This is to say, this kind of Muay Thai photography is readable to the West because of our own retroactive cinematic embrace of American boxing. The aesthetic is readable because it draws on Western conventions and our history. It communicates values that have developed over time, values I champion as an artist. They are not readily readable in Thai culture, even though the culture is internationalizing quickly. (Ironic that I advocate for the non-Internationalization of the traditional sport, as it is fought, bending as it has been to Western fight aesthetics and rules, while as a photographer I bring distinct Western aesthetics, even Americanized aesthetics to the history and preservation of traditional Muay Thai and its men. I realize a tension here.) It's my belief though that there is a the gift that Thailand's traditional Muay Thai has for the West, and to accelerating Globalization. It is the way it embodies many readable classic, lower-class valorizations of ring fighting, yet specifically through its Buddhistic cultural approach to violence itself, in an art that is viewed as quite violent by the West, through aesthetics of calm, control and respect. Thailand, as it is quite busy trying to imitate Western fighting styles, internalizing those aggression-first fighting ethics, trying to draw those dollars and yuan into their economy as an entertainment value, has a much deeper and more profound gift to give to the world...something that is readable in terms of the classic aesthetics of Western fighting traditions. It is the unique way Thais treat the possibles of ring violence, and the notion of dignity within conflict. These irreplaceable values are found in the men who trained and fought, men of color (as it would be qualified in the West), especially in the latter part of the 20th century.

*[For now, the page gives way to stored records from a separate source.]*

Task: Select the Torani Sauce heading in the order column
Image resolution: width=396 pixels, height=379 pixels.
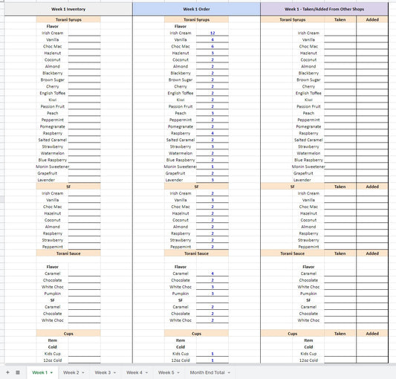Action: pos(196,253)

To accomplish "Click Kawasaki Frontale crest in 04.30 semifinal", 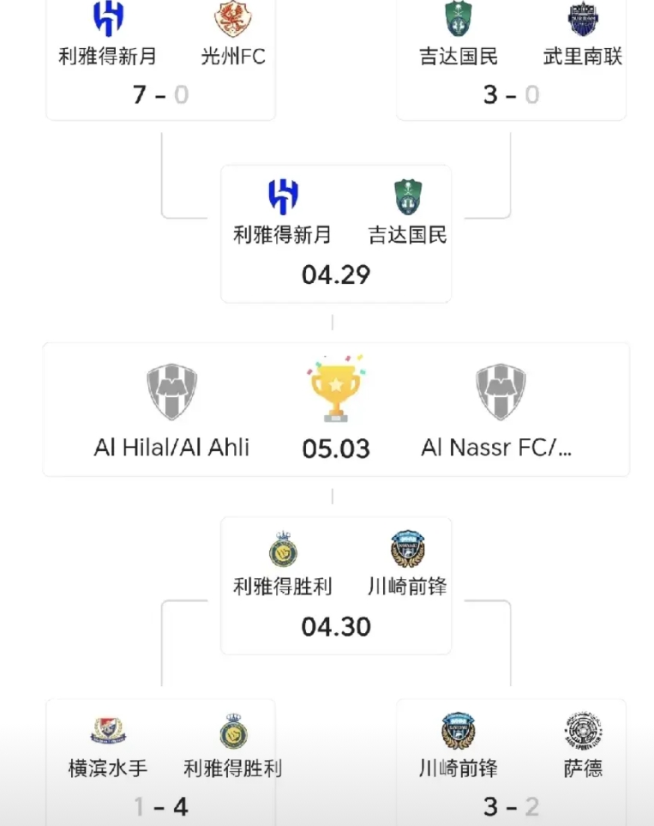I will (407, 549).
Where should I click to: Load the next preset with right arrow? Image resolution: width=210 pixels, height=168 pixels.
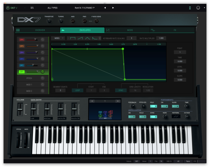pos(113,8)
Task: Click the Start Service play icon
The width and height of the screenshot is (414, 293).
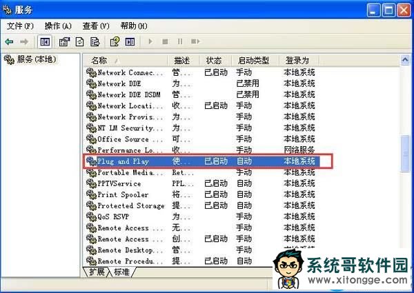Action: [151, 41]
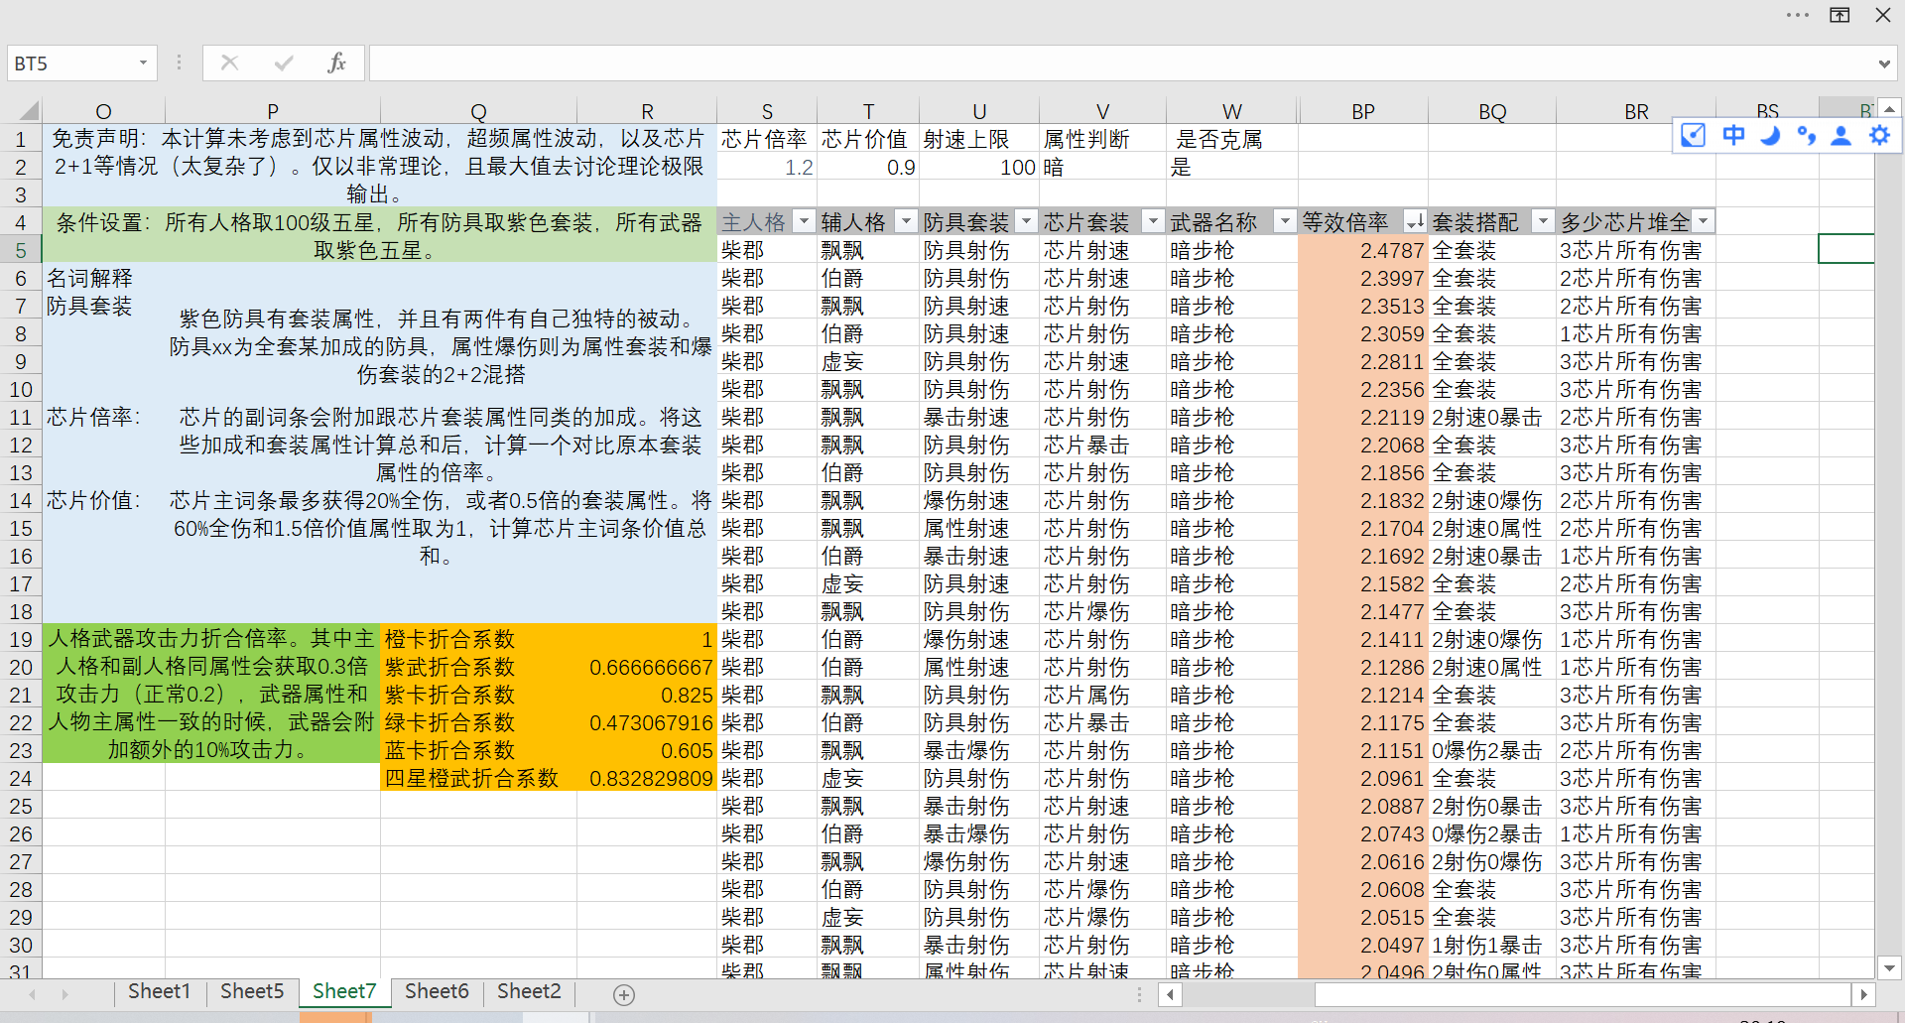
Task: Click the insert function fx icon
Action: [336, 64]
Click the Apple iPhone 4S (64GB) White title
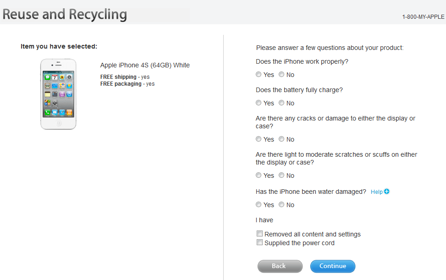 click(145, 65)
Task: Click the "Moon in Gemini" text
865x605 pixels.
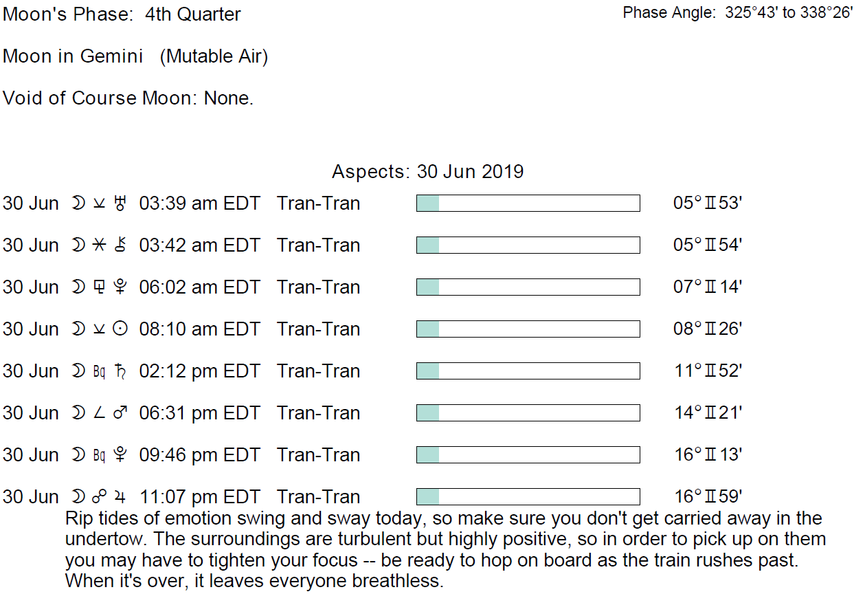Action: coord(73,56)
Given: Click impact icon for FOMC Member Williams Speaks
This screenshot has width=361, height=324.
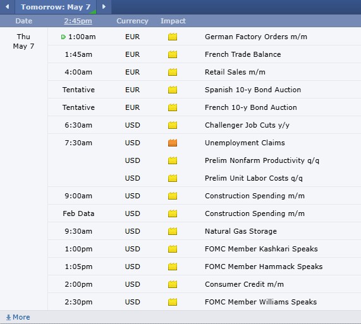Looking at the screenshot, I should (173, 302).
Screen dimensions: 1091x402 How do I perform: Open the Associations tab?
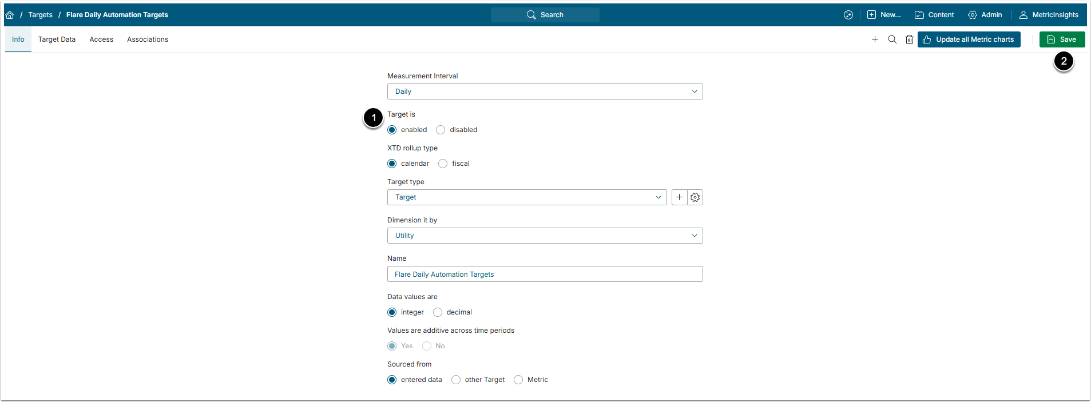(148, 39)
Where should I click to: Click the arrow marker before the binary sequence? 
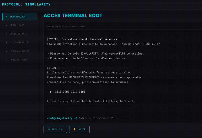pyautogui.click(x=51, y=92)
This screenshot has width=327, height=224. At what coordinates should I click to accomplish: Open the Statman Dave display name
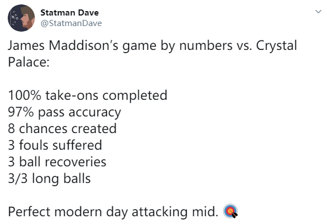69,13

In this sense, my black and white photographs work towards a mixed socio-political dimension, in that they run against the Thai upper-class, but also internationalizing aesthetics of whitening in the culture, leaning toward the darker skin-tones of much of the provincial roots of Thailand's Muay Thai, far from the Capital. Many not only ethnically darker, but also darker for working in the Sun. (During Bangkok's economic boom of the 1980s provincial workers of the fields would develop a factory white complexion, now working long hours indoors, perhaps a signature of having modern, gainful, industrial employment or more neutrally just having moved to the city and left the fields. Going to the city was called "going to get your white face". As a foreigner I am interested in the aspects of Muay Thai that are not born from its internationalizing mixtures, those that are most distinctly Thai, and so the greatness of these men pictured outside of the aesthetic whitening of the sport work back toward those rural anchors, anchors that are largely diminished in Thailand's own telling of the sport. But, as a high-brow American aesthetic, an aesthetic capable of Noir nostalgias for lost traditions and classic masculinities, and an Americanized individualism of the elevated working man, and pugalistic character, the potential appeal of this style to Thais is itself internationalizing, introducing concepts of liberty and new value. As I post below subsequently in this thread, affluent photography students may themselves explore the dark moods of strong black and white contrast photography, at least in part influenced by Western fine art and Western cinematic history. This is not a cut and dry, good/bad, authentic/inauthentic situation of judgements, these are braided threads. I myself was very likely invited to see Thailand's Muay Thai in very chiaroscuro Noir terms, because of a Thai photographer more than a decade ago: see those photos here. Aesthetics have their own propagating life.

 

Not Darkening or Lightening Skin, But Changing the Meaning of Light

And, any discussion of skin-color and social status (colorism) needs to appreciate that cultures are not a monolith, though its common to treat them that way, and when talking about Western or American culture it too has its colorisms. My aesthetics come out of my class, race and history. Going back to the 2008 Beyonce controversy with L'Oreal and skin tone lightening, up to present day skin-tone accusations in media and presentation, we've learned that lightness or darkness of skin in photography can always be understood as politicized.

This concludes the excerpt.